Assignment: Without including any pictures, write out all the records word for word.

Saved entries
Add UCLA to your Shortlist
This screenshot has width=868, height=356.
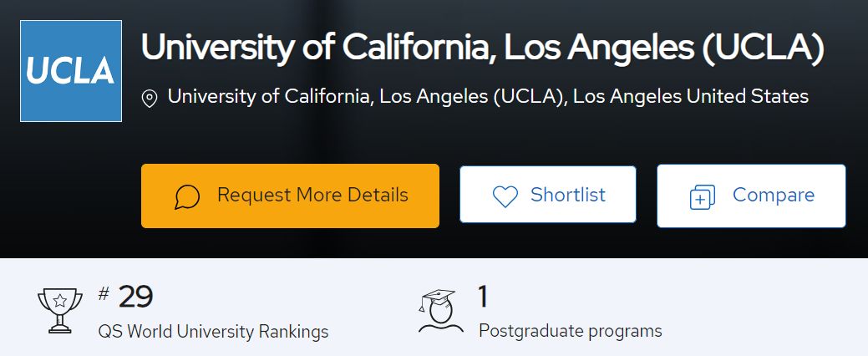click(548, 195)
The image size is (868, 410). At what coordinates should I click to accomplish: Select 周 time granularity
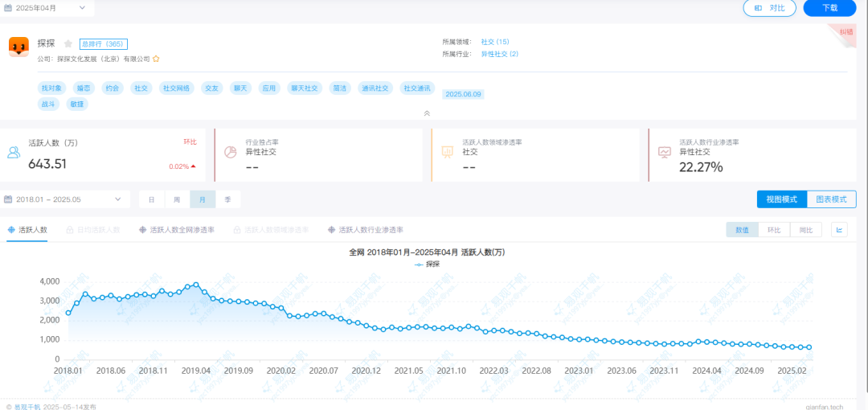click(177, 199)
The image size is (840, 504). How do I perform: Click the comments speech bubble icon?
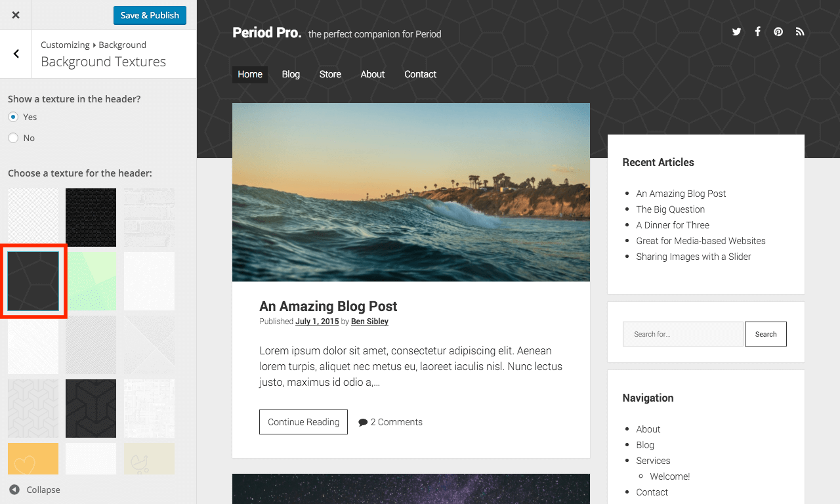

Task output:
Add UCLA to your Shortlist
This screenshot has width=868, height=356.
click(548, 195)
The image size is (868, 410). At what coordinates should I click to accomplish: Select 周 time granularity
click(177, 199)
The image size is (840, 504). How do I perform: Click the comments speech bubble icon?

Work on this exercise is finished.